A default module that is loaded into every Haskell program is called the “Prelude”. There is one blessed (or more often cursed) Prelude that is the default default. Many Haskell projects replace the default Prelude with a more logical and performant one.

There are some who say terms like “Monoid” are unnecessarily academic. I disagree. It is better to use an unfamiliar but exact technical word than a familiar but misleading common word.

To show the limitations of common words, let’s define a few things that may be monoids. A Monoid can be a string with concatenation as an operator. Here the word “Appendable” may be suitable. A Monoid can be a numeric type with an operator. One such Monoid is addition over integers. Alternatively, the operator could be multiplication. What single word covers both these cases? I am not sure, but certainly “Appendable” is not it. A Monoid can be an unordered set with set union as the operator. What might we call this? “Joinable”, perhaps? It would not be right to call it “Appendable” since term assumes an ordered set.

Perhaps the best candidate for alternative names is “Composable”. This captures
the intuition that Monoids make one thing from two things.

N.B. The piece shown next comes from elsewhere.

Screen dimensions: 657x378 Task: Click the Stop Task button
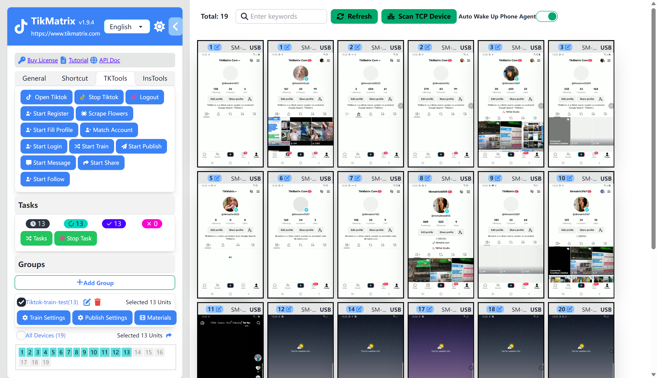pos(76,238)
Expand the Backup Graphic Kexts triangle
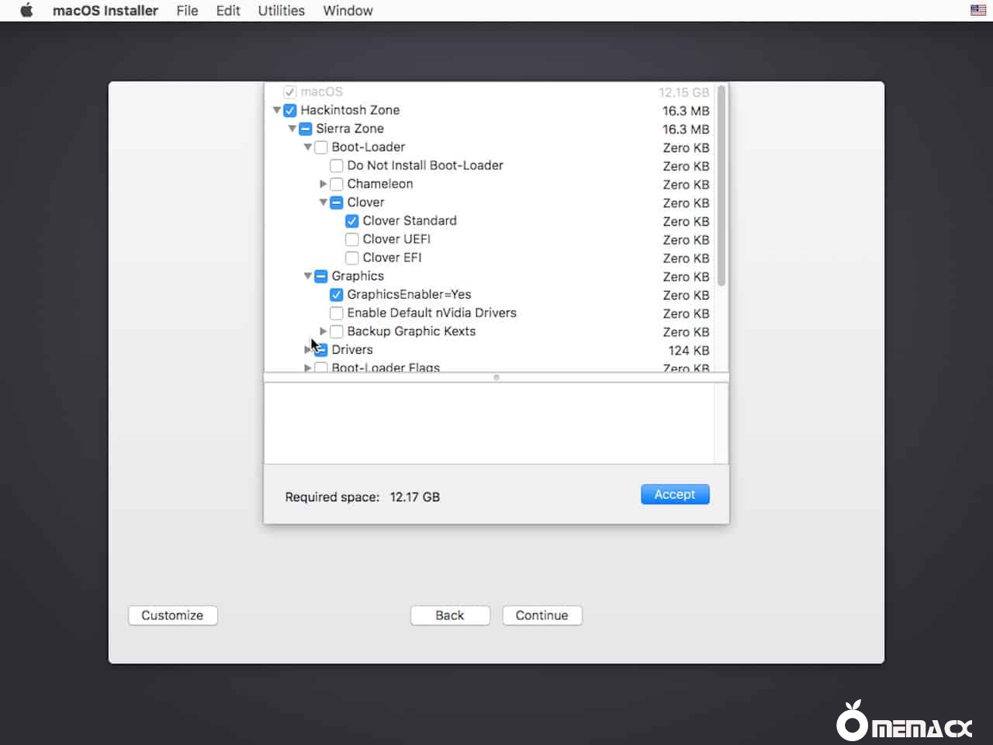 [324, 331]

But the word
“Composable” doesn’t immediately imply a zero value must exist, so it could
equally well be used as a name for a “semigroup”. A semigroup is another word
from abstract algebra that refers to a type that has a closed operator
`(a->a->a)`

but no special “zero” value. “Composable” is ambiguous; “Monoid” is
not.

Personally, I believe precise words lead to precise thoughts and communication. Learning a little extra vocabulary is not so hard.

I’ll end my rant and get back to typeclasses. Once we’ve defined the typeclasses, they can be used in a type signature as follows:

`generalSum :: (Foldable f, Monoid a) => f a -> a`

So what’s the point? That doesn’t seem much cleaner than our prior function passing approach.

In fact, some Haskell-like languages don’t have typeclasses at all. Elm, for instance. Instead, they rely on explicit dictionary or function passing. It works fine. However, there are some conveniences that explicit typeclasses add. The biggest one, perhaps, is default values.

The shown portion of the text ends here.